[Saved data entries]

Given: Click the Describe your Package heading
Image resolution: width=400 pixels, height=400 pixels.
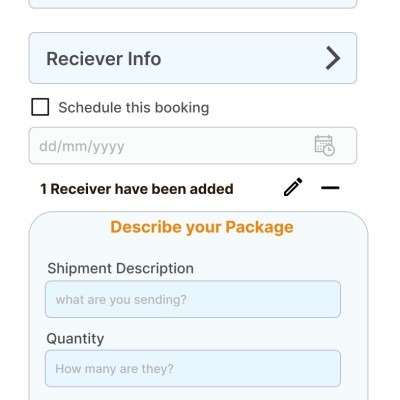Looking at the screenshot, I should [x=202, y=227].
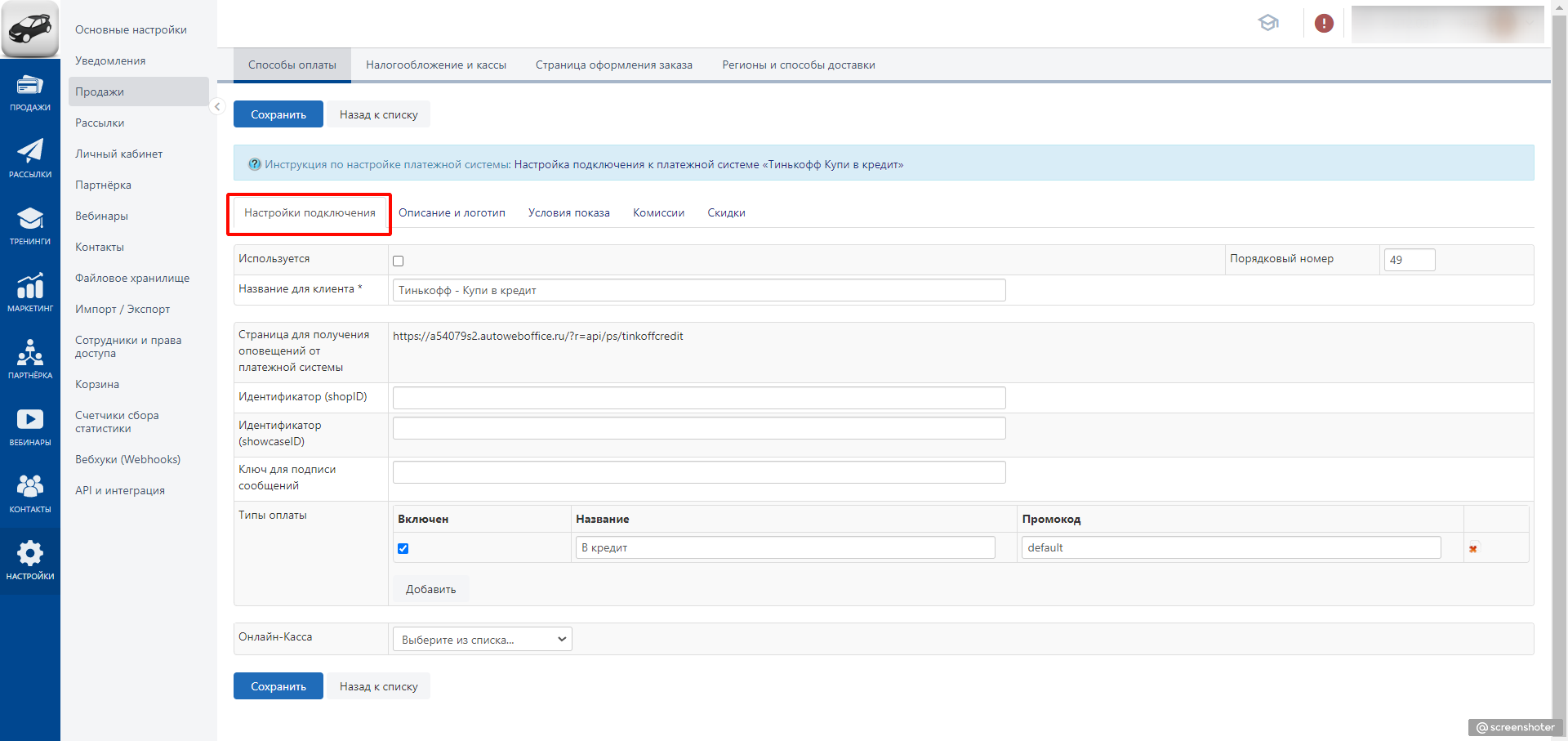
Task: Open the Маркетинг chart icon
Action: pyautogui.click(x=30, y=292)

» **Action item**:
Apart from the pictures, write every entry out again exactly.

» **Answer to this exercise**:
Given: Click the Describe your Package heading
Image resolution: width=400 pixels, height=400 pixels.
Looking at the screenshot, I should [x=202, y=227].
Task: Open the Маркетинг chart icon
Action: pyautogui.click(x=30, y=292)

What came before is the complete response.